Deplorabilmente, insomma, la logica premiale è dilagata ben al di là del suo alveo emergenziale originario relativo alle emergenze mafiosa e terroristica. Questa tendenza peraltro non appare imputabile al solo legislatore: si pensi alla valorizzazione della condotta collaborativa ai fini della concessione delle attenuanti generiche tale da aver elevato questa norma a succedaneo di una attenuante generale per la collaborazione applicabile ai reati per cui siffatto incentivo non è normativamente previsto.

Come comporta il panorama normativo così sommariamente delineato ai fini del giudizio in corso avanti la nostra Corte costituzionale? Ad avviso dello scrivente, le accennate considerazioni non possono che tradursi in una pesante remora a un verdetto di incostituzionalità. Condannato l’ergastolo ostativo, la coerenza del sistema imporrebbe di portare alla sbarra non solo l’intero novero dei reati ostativi di cui al 4 bis (e in generale il meccanismo di condizionalità in esso delineato) ma più in generale tutte le ipotesi in cui la pena (minacciata o irrogata) diventa merce di scambio con la condotta collaborativa, conculcando i principi di proporzionalità e rieducazione della pena, nonché di uguaglianza tra i rei.

Da questo punto di vista, l’ergastolo ostativo appare (paradossalmente) come il bersaglio meno agevole per uno scrutinio stretto di costituzionalità sulle criticità del sistema premiale. Invero, i reati per cui la massima pena può assumere tale declinazione sono proprio quelli per cui è maggiormente plausibile la sostenibilità costituzionale del “premio” per la collaborazione, o meglio la tollerabilità della deroga che questo comporta alla ortodossa esplicitazione della funzione rieducativa della pena.
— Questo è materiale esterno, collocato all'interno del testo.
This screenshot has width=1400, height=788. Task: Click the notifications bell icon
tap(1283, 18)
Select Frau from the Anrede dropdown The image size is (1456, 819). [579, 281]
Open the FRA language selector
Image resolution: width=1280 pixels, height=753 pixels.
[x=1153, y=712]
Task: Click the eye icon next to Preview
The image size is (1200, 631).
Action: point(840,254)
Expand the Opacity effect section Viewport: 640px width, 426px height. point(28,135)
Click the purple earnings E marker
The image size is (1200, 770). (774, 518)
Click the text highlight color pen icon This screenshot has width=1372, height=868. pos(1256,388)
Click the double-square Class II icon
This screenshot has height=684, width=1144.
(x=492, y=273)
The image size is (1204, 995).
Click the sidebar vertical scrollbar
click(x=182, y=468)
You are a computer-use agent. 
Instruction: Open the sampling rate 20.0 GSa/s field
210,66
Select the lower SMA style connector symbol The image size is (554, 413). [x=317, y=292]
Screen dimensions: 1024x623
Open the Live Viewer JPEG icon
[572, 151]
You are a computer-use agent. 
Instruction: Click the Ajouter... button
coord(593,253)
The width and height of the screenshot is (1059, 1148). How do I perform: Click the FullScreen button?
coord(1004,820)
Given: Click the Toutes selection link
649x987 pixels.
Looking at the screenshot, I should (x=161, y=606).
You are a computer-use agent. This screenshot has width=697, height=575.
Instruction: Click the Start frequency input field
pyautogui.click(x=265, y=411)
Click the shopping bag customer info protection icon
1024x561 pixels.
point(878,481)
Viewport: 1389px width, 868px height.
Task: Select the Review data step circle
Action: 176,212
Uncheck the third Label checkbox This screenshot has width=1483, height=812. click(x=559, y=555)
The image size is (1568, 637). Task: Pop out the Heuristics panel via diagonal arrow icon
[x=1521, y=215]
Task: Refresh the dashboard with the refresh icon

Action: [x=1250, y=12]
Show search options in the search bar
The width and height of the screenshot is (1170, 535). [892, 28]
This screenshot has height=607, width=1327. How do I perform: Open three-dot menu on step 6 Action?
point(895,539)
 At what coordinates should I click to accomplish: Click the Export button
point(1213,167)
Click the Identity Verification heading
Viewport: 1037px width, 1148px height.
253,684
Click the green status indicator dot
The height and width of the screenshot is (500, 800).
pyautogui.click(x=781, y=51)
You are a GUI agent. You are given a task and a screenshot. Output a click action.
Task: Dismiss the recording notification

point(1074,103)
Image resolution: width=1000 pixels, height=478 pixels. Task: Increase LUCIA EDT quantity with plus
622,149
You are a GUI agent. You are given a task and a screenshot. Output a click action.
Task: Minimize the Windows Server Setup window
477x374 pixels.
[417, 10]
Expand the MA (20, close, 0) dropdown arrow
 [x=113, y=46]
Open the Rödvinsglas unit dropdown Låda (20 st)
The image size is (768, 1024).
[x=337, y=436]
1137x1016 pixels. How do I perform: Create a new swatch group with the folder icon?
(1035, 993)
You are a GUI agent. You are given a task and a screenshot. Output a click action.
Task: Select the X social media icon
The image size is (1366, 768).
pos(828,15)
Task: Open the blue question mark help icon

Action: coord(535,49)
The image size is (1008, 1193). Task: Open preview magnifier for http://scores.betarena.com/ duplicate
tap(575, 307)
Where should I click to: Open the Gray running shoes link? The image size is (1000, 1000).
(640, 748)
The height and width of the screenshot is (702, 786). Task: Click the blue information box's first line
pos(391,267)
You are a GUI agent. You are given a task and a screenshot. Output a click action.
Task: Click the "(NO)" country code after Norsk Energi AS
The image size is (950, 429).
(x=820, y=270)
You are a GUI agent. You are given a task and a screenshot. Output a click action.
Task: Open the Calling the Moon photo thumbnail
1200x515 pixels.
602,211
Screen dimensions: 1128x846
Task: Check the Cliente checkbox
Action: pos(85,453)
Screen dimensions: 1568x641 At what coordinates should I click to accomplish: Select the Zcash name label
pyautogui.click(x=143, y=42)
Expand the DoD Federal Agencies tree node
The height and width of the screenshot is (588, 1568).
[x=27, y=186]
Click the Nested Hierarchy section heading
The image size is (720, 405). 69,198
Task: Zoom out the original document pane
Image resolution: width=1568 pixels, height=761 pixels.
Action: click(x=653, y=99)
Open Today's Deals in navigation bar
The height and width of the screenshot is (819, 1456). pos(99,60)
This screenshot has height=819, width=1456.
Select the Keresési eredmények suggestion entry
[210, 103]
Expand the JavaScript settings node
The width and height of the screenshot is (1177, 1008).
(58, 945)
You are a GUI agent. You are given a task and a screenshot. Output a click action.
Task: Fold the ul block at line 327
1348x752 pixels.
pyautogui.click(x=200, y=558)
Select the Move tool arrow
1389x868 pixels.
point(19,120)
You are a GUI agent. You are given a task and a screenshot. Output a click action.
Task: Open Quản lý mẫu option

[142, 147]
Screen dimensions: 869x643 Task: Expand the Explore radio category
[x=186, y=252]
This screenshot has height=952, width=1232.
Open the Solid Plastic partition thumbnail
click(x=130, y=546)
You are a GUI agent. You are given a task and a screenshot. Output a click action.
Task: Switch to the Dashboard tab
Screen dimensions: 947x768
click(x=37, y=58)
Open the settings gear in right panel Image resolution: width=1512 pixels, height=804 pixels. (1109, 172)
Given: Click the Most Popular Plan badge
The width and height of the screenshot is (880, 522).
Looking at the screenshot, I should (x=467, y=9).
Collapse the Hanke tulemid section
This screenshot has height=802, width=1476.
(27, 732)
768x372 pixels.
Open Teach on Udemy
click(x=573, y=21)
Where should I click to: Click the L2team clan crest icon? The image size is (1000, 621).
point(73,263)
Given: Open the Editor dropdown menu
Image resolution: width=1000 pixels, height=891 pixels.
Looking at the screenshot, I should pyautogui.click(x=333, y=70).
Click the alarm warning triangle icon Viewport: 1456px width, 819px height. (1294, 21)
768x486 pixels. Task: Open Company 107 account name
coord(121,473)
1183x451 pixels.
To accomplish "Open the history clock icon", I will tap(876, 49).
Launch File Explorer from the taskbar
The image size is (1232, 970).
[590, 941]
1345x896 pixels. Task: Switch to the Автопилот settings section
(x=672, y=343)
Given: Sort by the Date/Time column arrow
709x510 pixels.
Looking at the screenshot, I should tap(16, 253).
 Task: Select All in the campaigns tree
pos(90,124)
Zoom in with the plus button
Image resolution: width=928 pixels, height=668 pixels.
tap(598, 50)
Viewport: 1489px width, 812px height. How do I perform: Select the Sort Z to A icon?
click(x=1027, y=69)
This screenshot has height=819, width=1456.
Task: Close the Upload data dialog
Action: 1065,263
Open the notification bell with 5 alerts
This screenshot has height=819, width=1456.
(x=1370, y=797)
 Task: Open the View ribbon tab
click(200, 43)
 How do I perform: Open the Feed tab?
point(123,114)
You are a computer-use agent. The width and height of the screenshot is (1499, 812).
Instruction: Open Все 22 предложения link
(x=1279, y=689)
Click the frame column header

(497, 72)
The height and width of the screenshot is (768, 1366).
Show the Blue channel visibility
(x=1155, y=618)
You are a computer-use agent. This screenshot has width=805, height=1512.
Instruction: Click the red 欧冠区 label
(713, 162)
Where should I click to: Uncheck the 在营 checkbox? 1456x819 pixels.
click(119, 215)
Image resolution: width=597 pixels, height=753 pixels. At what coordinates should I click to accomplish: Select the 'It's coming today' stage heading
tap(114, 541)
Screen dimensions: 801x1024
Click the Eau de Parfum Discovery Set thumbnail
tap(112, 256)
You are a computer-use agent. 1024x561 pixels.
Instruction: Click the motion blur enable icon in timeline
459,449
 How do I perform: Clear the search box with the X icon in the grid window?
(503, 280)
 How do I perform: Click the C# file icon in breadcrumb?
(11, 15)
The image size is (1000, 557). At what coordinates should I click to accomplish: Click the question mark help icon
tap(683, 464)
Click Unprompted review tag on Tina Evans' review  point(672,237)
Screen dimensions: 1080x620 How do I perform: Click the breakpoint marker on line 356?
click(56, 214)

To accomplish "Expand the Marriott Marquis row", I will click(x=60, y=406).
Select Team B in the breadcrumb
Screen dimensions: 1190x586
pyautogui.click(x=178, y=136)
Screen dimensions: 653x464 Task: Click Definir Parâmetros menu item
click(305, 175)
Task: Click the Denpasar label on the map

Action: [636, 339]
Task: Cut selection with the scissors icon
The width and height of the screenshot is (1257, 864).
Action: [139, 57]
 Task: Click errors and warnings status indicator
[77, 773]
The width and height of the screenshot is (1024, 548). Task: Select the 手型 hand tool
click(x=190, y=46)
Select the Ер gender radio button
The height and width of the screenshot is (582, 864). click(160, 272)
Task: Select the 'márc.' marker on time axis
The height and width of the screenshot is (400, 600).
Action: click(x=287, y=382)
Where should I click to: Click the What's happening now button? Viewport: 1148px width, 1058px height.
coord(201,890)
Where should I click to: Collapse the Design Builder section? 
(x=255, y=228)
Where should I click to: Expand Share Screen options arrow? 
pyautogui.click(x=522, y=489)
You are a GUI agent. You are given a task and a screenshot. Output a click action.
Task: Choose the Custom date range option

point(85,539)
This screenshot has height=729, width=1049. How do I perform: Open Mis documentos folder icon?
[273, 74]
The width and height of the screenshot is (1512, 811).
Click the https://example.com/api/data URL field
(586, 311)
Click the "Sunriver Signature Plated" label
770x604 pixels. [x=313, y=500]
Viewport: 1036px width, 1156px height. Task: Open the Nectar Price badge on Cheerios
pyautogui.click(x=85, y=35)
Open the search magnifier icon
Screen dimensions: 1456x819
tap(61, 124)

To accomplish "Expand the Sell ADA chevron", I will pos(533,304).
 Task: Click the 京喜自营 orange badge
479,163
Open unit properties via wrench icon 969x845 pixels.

Non potrebbe allora che lasciare qualche perplessità assistere al recesso sia pur parziale della logica premiale (che è lo si ripete intrinsecamente distorsiva rispetto ai principi del diritto penale costituzionalmente orientato) rispetto alle forme di criminalità più pericolose e alla sua sopravvivenza ai piani bassi della gerarchia di disvalore dell’illecito. Almeno per i reati di mafia e terrorismo,

infatti, perlomeno sussiste un legame con ragioni emergenziali storiche il cui superamento appare questione tutt’altro che banale (sebbene costituisca lecito interrogativo). Più lineare sarebbe procedere in senso inverso, a una riduzione dell’area ormai ipertrofica delle disposizioni premiali alle sole categorie di illecito ragionevolmente omogenee con la sua natura di strumento emergenziale, e, perciò, eccezionale.

Non v’è dubbio che la soluzione più auspicabile per tale revisione sarebbe un “ravvedimento operoso” del legislatore che fermi l’ormai abnorme ricorso allo strumento premiale in ogni fase della pena. Trattandosi (come spesso sovente accade) di auspicio scarsamente realistico, si può forse riporre le speranze in una rinnovata attenzione sul tema da parte degli interpreti che si concreti in un dialogo proficuo con la Consulta. Nel quadro della razionalizzazione e ridimensionamento del sottosistema premiale, anche la controversa eccezionalità dell’ergastolo ostativo potrebbe forse trovare, in termini di sistema, un soddisfacente superamento in un futuro non remoto.